The 10 acres piece which sd John Headen is to have ... Begins at the east corner of the widow Mary Headen, By the Road that goes to or past Bethuel Person's, and from thence south 20 Degrees and a half west, 6 ch, 83 links to the Road that Leads to Town by Daniel Hays', thence along sd Road south 29 degrs east 8 chains to a stake by sd Roads, thence north 42 degrs and 5 minutes, east 14 ch and 90 l to a stake by the Road first above mentioned, near against sd Person's house, Thence along sd Road North 61 degrs and 35 min, west 1 ch and 15 l, Thence North 79 Degrs and 15 min, West 10 ch and 72 links to the Begining Corner, Containing teen acres, Strict Measure.

A Survey of a Tract, of 4 acres of the old feild Near Mr Elihu Ward's and one acre of wood land adjoining the same that was Given unto Phebe, Daughter of Daniel Riggs, now the wife of Amos Turrell, by her father, Daniel Riggs, deed.


This is the first clearly dated reference to Bethuel Pierson's house on the Stone House Brook. The "Road that goes to or past Bethuel Person's" is South Orange Avenue, and the "Road that Leads to Town" is Irvington Avenue.

Please note that the correct date for this reference is 1787. That is not a typographical error. The survey was done following Daniel Riggs's death in 1786.


Could you figure out that first description? I had to draw it to understand it. Here is the five-sided shape. The circle is the starting point, the east corner of the widow Mary Hedden, and the survey goes clockwise from there. There are 100 links to a chain, and 8 chains to a mile. A chain is 660 feet (and that's why a mile is the peculiar value of 5,280 feet.)

The road that goes past Bethuel Pierson's house, South Orange Avenue, is represented by the last two lines. The rightmost corner of the pentagon is at Grove Road, so the Stone House by the Stone House Brook is just north of that short line at the upper right.




Next time: Dill Weed.

Sunday, October 11, 2009

Stone House III


A continuation of the timeline I started in Stone House II gets us up to two existing houses.

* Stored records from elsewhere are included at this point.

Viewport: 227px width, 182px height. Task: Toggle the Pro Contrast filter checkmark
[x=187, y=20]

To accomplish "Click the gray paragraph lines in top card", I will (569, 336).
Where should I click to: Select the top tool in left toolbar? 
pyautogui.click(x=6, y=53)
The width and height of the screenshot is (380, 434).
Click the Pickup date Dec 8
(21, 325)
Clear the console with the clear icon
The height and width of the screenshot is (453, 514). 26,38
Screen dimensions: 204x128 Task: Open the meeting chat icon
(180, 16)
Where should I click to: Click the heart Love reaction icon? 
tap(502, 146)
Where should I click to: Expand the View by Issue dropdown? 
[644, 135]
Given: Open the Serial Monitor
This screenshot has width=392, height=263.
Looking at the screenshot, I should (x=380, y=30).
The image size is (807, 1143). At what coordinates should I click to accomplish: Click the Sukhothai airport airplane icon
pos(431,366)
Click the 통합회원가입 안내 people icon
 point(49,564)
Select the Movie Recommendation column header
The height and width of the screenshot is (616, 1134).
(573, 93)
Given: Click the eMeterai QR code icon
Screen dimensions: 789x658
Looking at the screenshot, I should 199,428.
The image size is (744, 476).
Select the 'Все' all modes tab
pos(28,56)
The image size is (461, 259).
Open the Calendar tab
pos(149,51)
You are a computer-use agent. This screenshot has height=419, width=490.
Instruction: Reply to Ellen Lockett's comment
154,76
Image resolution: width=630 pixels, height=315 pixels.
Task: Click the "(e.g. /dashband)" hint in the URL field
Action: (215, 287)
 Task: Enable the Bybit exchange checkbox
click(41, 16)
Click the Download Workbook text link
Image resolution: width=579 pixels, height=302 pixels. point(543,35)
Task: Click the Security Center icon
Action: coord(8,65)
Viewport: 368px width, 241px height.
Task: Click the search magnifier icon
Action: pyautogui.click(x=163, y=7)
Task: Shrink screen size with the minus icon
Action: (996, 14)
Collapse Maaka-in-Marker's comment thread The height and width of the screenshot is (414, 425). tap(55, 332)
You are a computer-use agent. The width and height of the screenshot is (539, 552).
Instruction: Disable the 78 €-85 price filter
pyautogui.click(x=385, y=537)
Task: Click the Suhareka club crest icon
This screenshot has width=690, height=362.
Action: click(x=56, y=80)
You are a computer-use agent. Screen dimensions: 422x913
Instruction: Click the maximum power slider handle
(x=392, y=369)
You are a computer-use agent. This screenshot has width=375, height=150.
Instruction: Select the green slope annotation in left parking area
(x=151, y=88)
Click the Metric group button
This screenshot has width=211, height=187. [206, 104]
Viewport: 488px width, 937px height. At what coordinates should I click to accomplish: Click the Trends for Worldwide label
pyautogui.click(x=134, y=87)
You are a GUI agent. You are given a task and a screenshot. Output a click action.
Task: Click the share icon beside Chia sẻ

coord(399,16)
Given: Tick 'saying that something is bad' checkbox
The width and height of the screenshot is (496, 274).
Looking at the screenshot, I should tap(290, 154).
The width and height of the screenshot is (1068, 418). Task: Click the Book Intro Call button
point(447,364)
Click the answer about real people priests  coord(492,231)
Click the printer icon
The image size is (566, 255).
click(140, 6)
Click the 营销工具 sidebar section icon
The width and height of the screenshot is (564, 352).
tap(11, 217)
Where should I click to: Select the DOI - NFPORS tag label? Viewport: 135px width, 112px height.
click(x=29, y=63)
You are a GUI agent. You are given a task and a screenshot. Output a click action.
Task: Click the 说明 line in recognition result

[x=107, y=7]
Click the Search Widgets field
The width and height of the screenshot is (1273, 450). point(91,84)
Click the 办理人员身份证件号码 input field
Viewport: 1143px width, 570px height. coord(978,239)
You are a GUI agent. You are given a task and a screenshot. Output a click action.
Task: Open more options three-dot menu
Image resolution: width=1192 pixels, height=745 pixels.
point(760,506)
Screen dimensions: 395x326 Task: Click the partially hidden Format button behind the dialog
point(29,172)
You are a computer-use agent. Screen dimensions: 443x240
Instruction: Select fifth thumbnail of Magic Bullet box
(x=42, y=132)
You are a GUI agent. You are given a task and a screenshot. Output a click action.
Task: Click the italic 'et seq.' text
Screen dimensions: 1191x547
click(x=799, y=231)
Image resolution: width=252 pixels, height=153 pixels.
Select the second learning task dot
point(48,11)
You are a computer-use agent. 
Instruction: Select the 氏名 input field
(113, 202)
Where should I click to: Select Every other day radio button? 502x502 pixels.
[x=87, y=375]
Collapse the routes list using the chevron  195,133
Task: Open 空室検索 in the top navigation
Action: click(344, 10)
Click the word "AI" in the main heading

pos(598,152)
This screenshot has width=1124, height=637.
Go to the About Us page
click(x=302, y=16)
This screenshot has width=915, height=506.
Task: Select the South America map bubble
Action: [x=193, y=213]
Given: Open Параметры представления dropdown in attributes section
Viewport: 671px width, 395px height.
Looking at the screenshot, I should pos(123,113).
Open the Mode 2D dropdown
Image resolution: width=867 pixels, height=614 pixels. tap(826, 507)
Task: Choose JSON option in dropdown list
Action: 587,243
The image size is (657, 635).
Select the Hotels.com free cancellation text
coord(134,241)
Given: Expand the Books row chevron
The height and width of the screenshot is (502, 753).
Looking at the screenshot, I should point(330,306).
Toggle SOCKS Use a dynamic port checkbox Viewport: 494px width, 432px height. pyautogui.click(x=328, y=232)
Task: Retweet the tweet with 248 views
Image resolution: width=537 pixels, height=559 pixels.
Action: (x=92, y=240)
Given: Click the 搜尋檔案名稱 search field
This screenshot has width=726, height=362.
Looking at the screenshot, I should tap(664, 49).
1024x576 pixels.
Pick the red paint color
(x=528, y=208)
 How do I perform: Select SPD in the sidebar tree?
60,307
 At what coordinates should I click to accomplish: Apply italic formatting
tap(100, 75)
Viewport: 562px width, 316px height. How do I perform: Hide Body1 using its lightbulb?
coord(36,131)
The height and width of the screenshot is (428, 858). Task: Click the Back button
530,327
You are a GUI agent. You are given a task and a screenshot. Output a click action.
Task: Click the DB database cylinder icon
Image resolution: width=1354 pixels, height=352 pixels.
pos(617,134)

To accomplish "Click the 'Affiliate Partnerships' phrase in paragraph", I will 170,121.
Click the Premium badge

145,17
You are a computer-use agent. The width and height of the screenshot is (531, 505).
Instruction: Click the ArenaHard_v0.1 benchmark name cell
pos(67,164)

Neither is in modern South Orange Village, but they are within the former South Orange Township. I'm mentioning the Timothy Ball House because it may incorporate the oldest existing house in the township, and it is only two blocks outside South Orange Village. And I'm mentioning the undated but possibly older wood frame part of the "Old Stone House" on Jefferson Avenue, partly for its age and partly because it was owned by Bethuel Pierson, who also owned the "Stone House on the Stone House Brook" in South Orange.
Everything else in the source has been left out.